== ЧТО НУЖНО СДЕЛАТЬ ==
Дословно воспроизведите фрагмент отрывка о казачьей станице от «Ульяна вышла на» до «Всадники поскакали дальше.».

== ИСХОДНЫЙ ОТРЫВОК ==
════════════════════
Когда он в очередной раз задавал свой неизменный вопрос, племянница его, Евгения Андреевна, разрешала ему крикнуть, даже подталкивая его всячески к этому: «Дядя Федя, ну закричите!.» Ей самой хотелось узнать, что же такое он хотел прокричать этому холодному и бездушному свету, равнодушному миру, который, как ему, видимо, казалось, мчится неведомо куда, почему-то оставляя его на обочине… И когда ему крикнуть разрешалось, он мрачнел и, трезвея, угрюмо молчал… Он-то готов был к тому, что ему уже никогда не будет позволено подать свой голос…
Чем же томилась эта надломленная душа, что даже и в таком состоянии не утратила веры в то, что есть где-то на этом свете такое слово, которое может что-то изменить в этом мире. Видно, ему казалось, что если он это свое слово выскажет, то что-то обязательно произойдет, все как-то изменится. Но его слово так и осталось невысказанным…
В этом, вроде бы простом эпизоде из жизни своего станичника мне видится теперь целая философия, вся глубина и смысл трагедии. Долго безмолвствовавший народ, разлученный со своим родным словом, угнетаемый чужой, нещадно и свирепо навязываемой ему культурой, оказался доведенным до такого состояния, что ему хотелось уже просто прокричать в пространство, напомнить кому-то, может быть самому Богу, о своем существовании. И когда возможность прокричать предоставлялась, оказывалось, что самого-то слова, духа, только и выражаемого в нем, не находилось. Оно уже было перегоревшим и растраченным…
Вспоминается давний случай, зачем-то отыскавший меня через многие годы и запавший в душу. В феврале двадцатого года, перед самым вступлением красных в станицу Васюринс-кую, в дом молодой казачки Ульяны Николаевны Шхабуры зашли четыре офицера — один совсем молодой, а трое — в возрасте. Они попросили у нее пристанища, а когда красные войдут в станицу, выйти на улицу, но сказать о них не первым конникам, а лишь тогда, когда пройдет обоз.
Ульяна вышла на улицу с четырехлетней дочерью на руках. Со стороны станицы Усть-Лабинской показались всадники. Видно, это были бойцы добровольческого отряда под командованием красного командира с такой фамилией, какую и нарочно не придумаешь — Горлопан… Один из них остановился возле Ульяны и спросил: «Есть в доме кадеты?» На что Учьяна ответила: «А черт вас розбэрэ, дэ кадеты, а дэ хто…» Всадники поскакали дальше.
Офицеры переоделись, оружие и документы завернули в бурку и попросили Ульяну спрятать, наказав ей, что обязательно вернутся. Она долгое время прятала вещи в сарае, а потом прикопала в саду. Надеялась, что они все же вернутся. Но они как вышли из ее хаты, так нет о них никаких вестей до сих пор…
Долгое время Ульяна никому не рассказывала о том, что хранила. К старости она совсем ослепла, и когда наступили времена, когда можно было уже откопать схрон хотя бы затем, чтобы узнать имена тех безвестно канувших людей, она не смогла найти место, где его прикопала, не могла указать его…
Те офицеры так и не вернулись, Ульяна ослепла. Теперь и ее уже нет на свете. Остался только «клад». Но где он находится, где искать его, никто не знает…
В ЧАСЫ НОЧНЫХ РАЗДУМИЙ…
Мне нравится неторопливый, неповторимый кубанский говор. Ни в какие словари не занесенный, а значит, как бы и вовсе не существующий, но, несмотря на это, такой волнующий, чарующий и дорогой. Он успокаивает, умиротворяет истосковавшуюся по родине душу, и я готов целыми часами сидеть на пригородной автобусной станции, называемой некогда Черномор-кой, в жидкой тени деревьев, не замечая жары и городской духоты, ожидая автобуса на родную станицу, лишь бы слышать это мерное людское воркованье.
════════════════════
== СВЕДЕНИЯ ==

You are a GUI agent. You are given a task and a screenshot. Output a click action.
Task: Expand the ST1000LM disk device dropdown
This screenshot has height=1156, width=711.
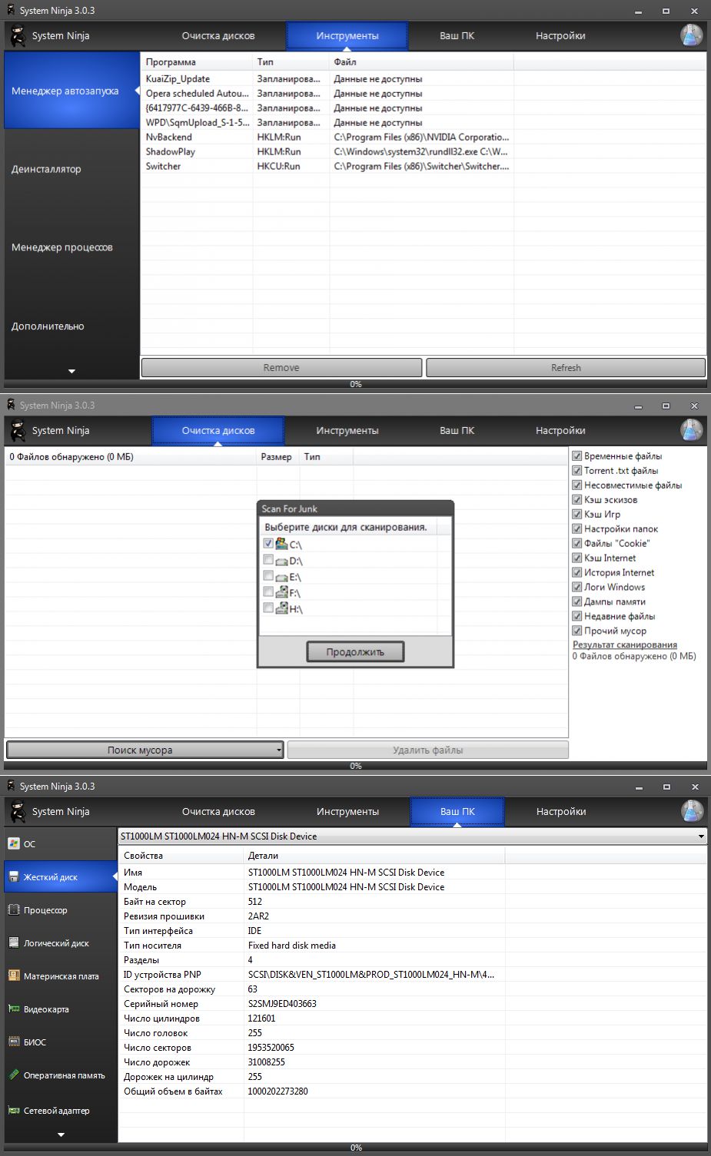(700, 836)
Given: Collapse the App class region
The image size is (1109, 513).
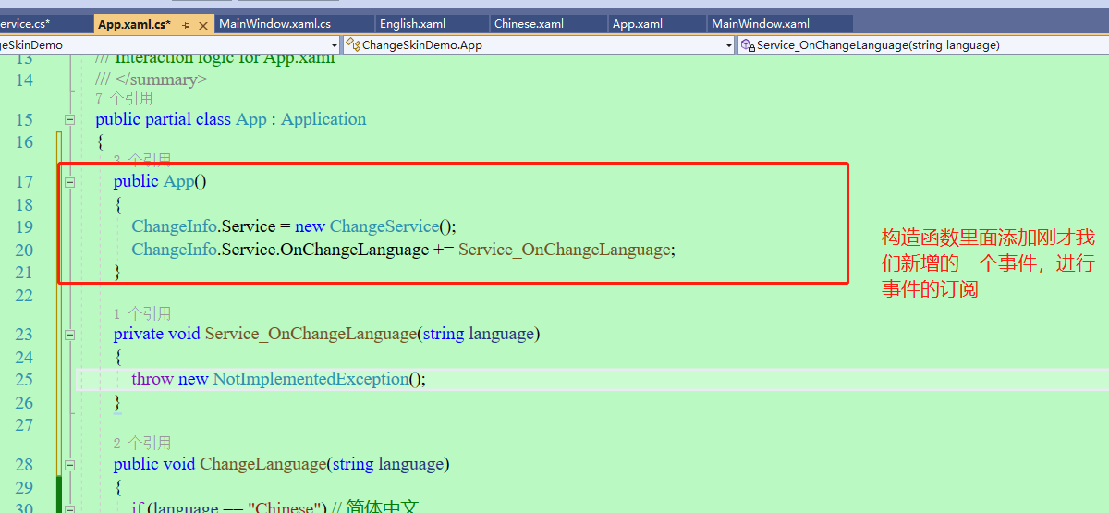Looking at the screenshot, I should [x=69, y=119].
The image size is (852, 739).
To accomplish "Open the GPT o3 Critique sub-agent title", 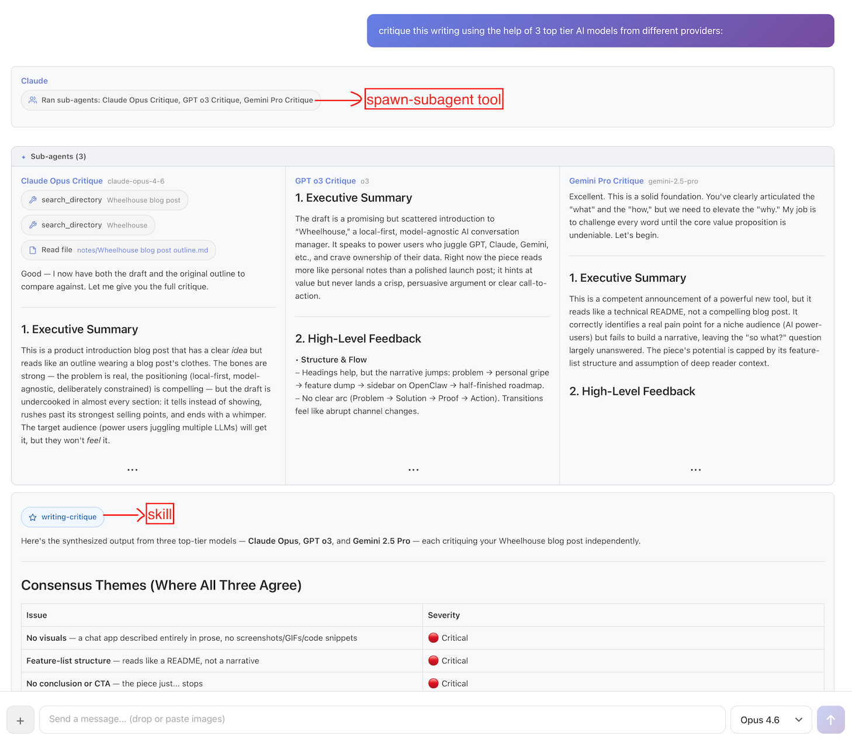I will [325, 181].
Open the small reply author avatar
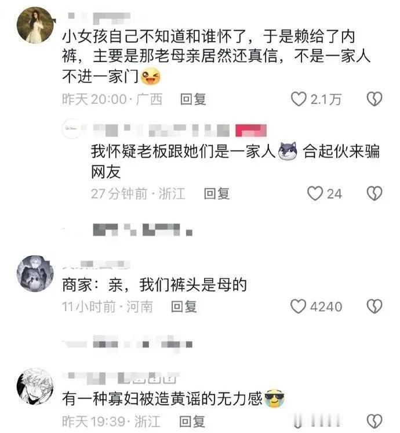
════════════════════
== ОТВЕТ НА ЗАДАНИЕ ==
Ульяна вышла на улицу с четырехлетней дочерью на руках. Со стороны станицы Усть-Лабинской показались всадники. Видно, это были бойцы добровольческого отряда под командованием красного командира с такой фамилией, какую и нарочно не придумаешь — Горлопан… Один из них остановился возле Ульяны и спросил: «Есть в доме кадеты?» На что Учьяна ответила: «А черт вас розбэрэ, дэ кадеты, а дэ хто…» Всадники поскакали дальше.